Intercept X has two components which will prevent infection:
- APCViolation – prevents process injection from kernel and userland via an asynchronous procedure call (APC) or the global atom table
- CryptoGuard – behavior-driven ransomware protection based on zero trust security principles
Users who have Sophos Antivirus with Intercept X were and are protected from Ragnarok and the Linux-based files used in the attack by the following definitions updates.
- Linux/Agnt-G (ELF binaries and bash scripts)
- Troj/DownLd-BU or Troj/DownLd-BT (Windows DLL downloader components)
- Troj/Ransom-FXR or Troj/Ransom-FXQ or HPmal/Ragrok-A (Ragnarok ransomware)
Conclusion
Ragnarok is a less common threat than other ransomware, and it appears that this threat actor’s modus operandi – and the tooling they employ to deliver this ransomware—is quite different from those of many other threat actors. It was a rare and notable event to observe a Linux ELF application being used to try to spread malware across platforms to Windows computers.

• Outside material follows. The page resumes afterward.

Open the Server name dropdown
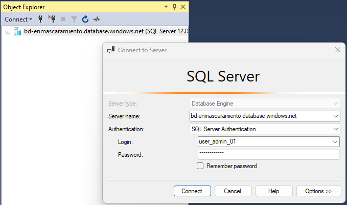This screenshot has width=347, height=205. click(335, 116)
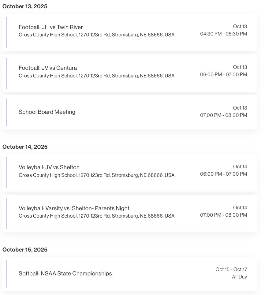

This incident highlights the necessity of keeping machines inside the firewall perimeter up to date, and serves as a reminder that any IOT device could be abused as a foothold to reach Windows machines. It’s also important for the industry and law enforcement to keep an eye on this group, because of the potentially outsized impact of an attack against always-on networked devices.